51 sats \ 0 replies \ @abetusk 21 Sep 2021 \ on: A Deep Dive Into Lightning as a Bitcoin Scaling Solution bitcoin
There's an interesting section on "Attack Vectors":
- Griefing
- An attack can do an effective 'denial of service' attack by sending 483 micropayments, the maximum number of in-flight payments currently, to lock funds for up to two weeks
- A solution is proposed to have a maximum per peer in flight HTLCs (called circuitbreaker)
- Eclipse Attack
- A Sybil attack where a bad actor creates a swarm of nodes surrounding ("eclipsing") a node so that the victim now has 'truth' dictated by the attacker, including the ability of the attacker to steal funds
- "lightweight" nodes are especially vulnerable
- The solution is be more vigilant on the node operator side, making sure to have higher connectivity and maybe even implement "watchtowers"?
- Pinning
- The attacker sends a payment to themselves through a victim (A0 -> V -> A1) with A1 intentionally poisoning the transaction so that it must be published on-chain with the timelock but with an unreasonably low transaction fee so as to make the transaction languish and with the option of replacing it with an RBF turned off (RBF are "replace-by-fee" transactions to replace the mempool transaction with a higher transaction fee?).
- While the V->A1 transaction is languishing A0 asks for their money back, leaving the victim on the hook for the V->A1 transaction
- Maybe package relay is a solution, allowing folks to reject payments with low transaction fees on "packages" of payments?
- Flood and Loot
- Flood a victim with payments that all have a timelock set to expire at the same time then, when the victim tries to reclaim the payments, the victims requests will get congested on-chain, allowing the attacker to reclaim their funds after the timelock (grace period?) expires
- Mitigated by closing channels early that look to be part of an attack?
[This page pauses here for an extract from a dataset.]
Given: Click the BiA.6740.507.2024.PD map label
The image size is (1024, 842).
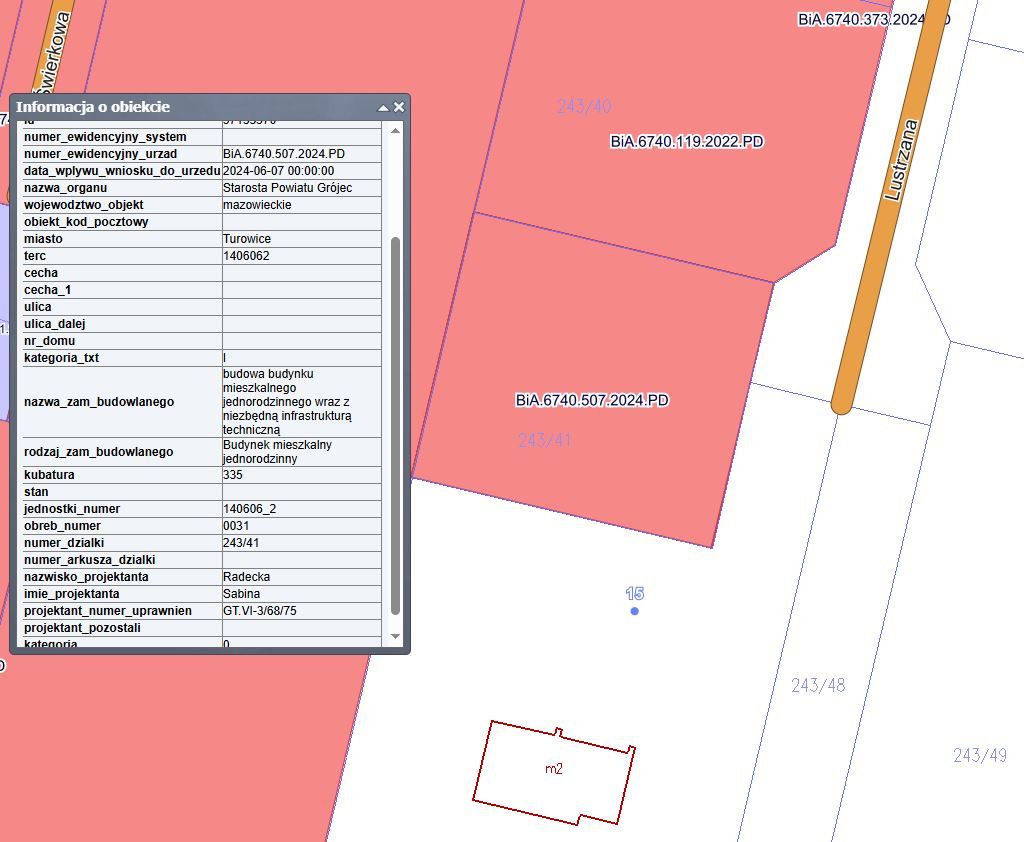Looking at the screenshot, I should click(592, 400).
Allow for some reputation based scoring? Anchor outputs?
I always get a sense for how a system works based on the "failure cases". To me, a lot of these attacks are essentially by-products of centralization or trust. I don't think scaling is possible without some layer-2 protocol so it's interesting to see how a semi-trust based network is boostrapped off of a decentralized, "trustless" one.